# [Task]
Update the stretch from "Administrator's Note: The" through "of this site." in the feminist video essay below, putting "enthusiasm" in place of "passion".

August 30, 2012

UPDATE: Administrator's Note II: In pulling this original 2008 essay up to send to my directed studies student, I made an Editorial correction (Laura Mulvey did not receive credit in a footnote for her seminal "Visual Pleasure and Narrative Cinema" essay). I am making an Editorial decision as well, to re-publish it for the current set of readership's eyes.  Over the years, this essay has consistently garnered accolades and kudos and its themes bear further scrutiny.

Administrator's Note: The following essay by Diane Blackwell, current Corcoran College of Art + Design senior and former Theory Now student, focuses on the importance of postmodernist theory on feminist video. Diane’s meticulous research on this topic directs our attention to further discursive analyses by multiple sources, and her passion for feminist video as a unique and continuing movement in contemporary art is skillfully represented in her writing. With great pleasure, I post it here for readers of this site.

“. . . since around 1970, it has been feminist responses and approaches to visual images that have provided some of the strongest, most polemical, and most productive theories and critical strategies to come out of any of the disciplines or modes of analysis associated with visual culture.”(1)

Amelia Jones in The Feminism and Visual Culture Reader, 2003.

Two events in the 1960s caused a dramatic change in the way art was formulated; one was cultural, the other was technical. Betty Friedan published her book, The Feminine Mystique in 1963 which criticized the idea that women could only find fulfillment through childrearing and homemaking and jump started feminism. As Anna Quindlen stated in her introduction to Friedan’s seminal work, “This is the book that defined ‘the problem that has no name,’ that launched the Second Wave of the feminist movement, and has been awakening women and men with its insights into social relations, which still remain fresh, ever since.”(2) The Portapak, a relatively inexpensive, portable, home video recorder, including camera, was introduced by the Sony Corporation in 1965. It gave artists a new medium for creating art. Friedan’s book and the Portapak coincided with a shift in artistic theory from modernism to postmodernism.

The Second Wave of the feminist movement centered on examining the dissatisfaction found in the lives of a multitude of women who found their identity and thus, self-worth, dependent on their role within the family. By focusing on social institutions that caused this sense of discontent, it was thought that women would be liberated from entrenched prejudices. For too long it had been a private issue. Only by developing a “Pro-Woman Line with its scientific explanation based on an analysis of our own experiences and an examination of ‘who benefits’ from women's oppression . . [could women arrive at an] understanding that our oppressive situations were not our own fault.”(3) This premise was included in an introduction to the paper, “The Personal Is Political,” by Carol Hanisch which was originally published in 1970. An exploration into gender identity was begun by the struggles within one of the radical movements of the Sixties, the Women’s Liberation Movement. Inspired by their example, women video artists created some of the most successful visual investigations.

# [Material provided]
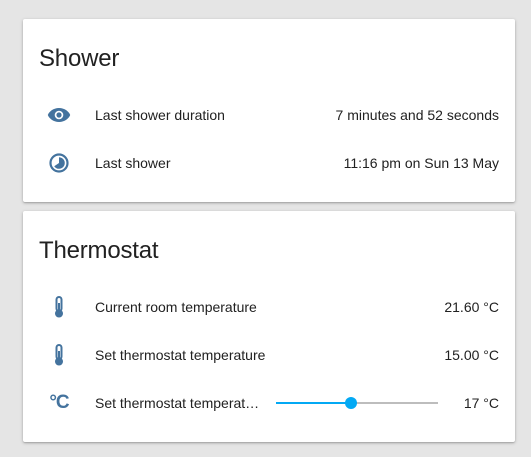  What do you see at coordinates (180, 355) in the screenshot?
I see `row-label: Set thermostat temperature` at bounding box center [180, 355].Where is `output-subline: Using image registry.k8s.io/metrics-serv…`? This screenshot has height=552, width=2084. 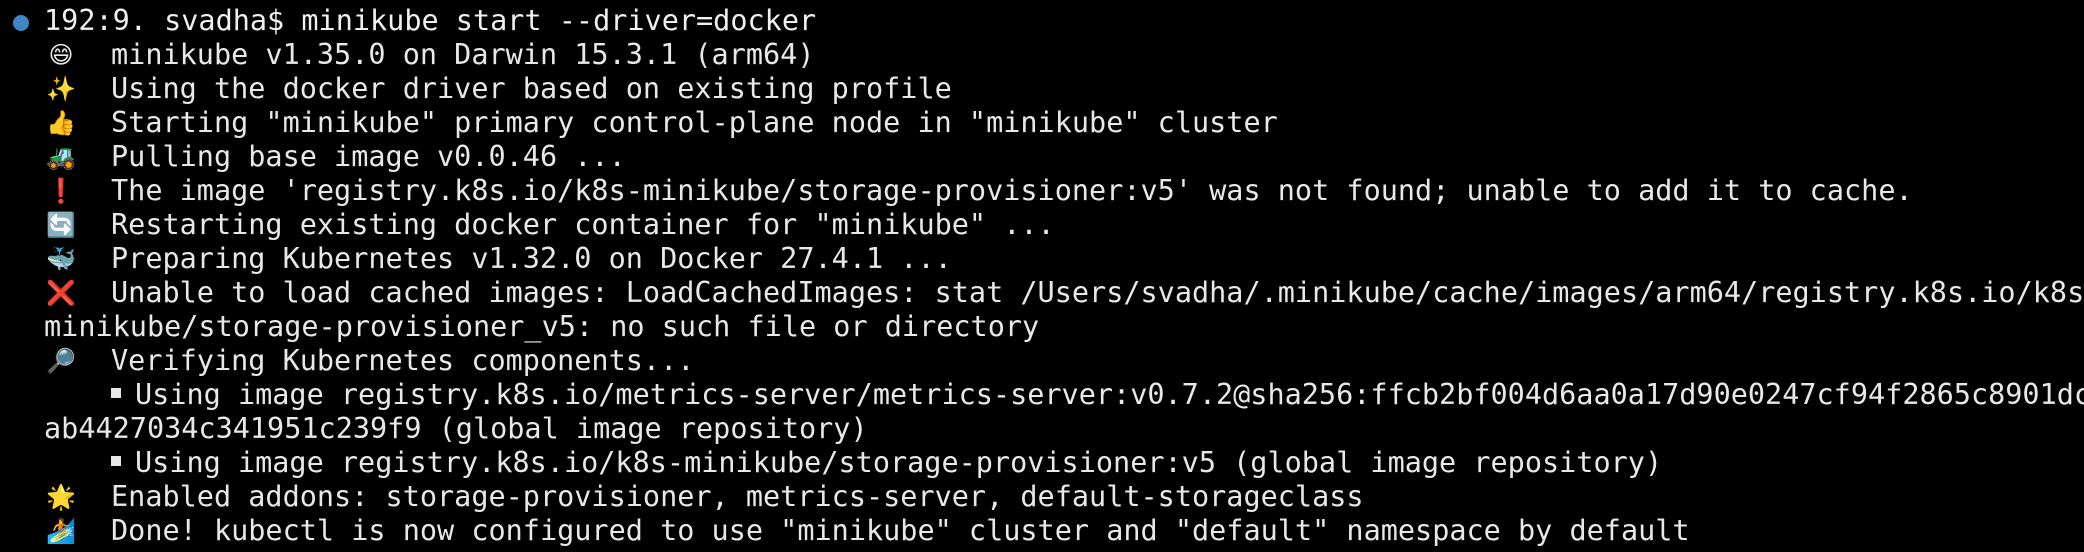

# [Task answer]
Administrator's Note: The following essay by Diane Blackwell, current Corcoran College of Art + Design senior and former Theory Now student, focuses on the importance of postmodernist theory on feminist video. Diane’s meticulous research on this topic directs our attention to further discursive analyses by multiple sources, and her enthusiasm for feminist video as a unique and continuing movement in contemporary art is skillfully represented in her writing. With great pleasure, I post it here for readers of this site.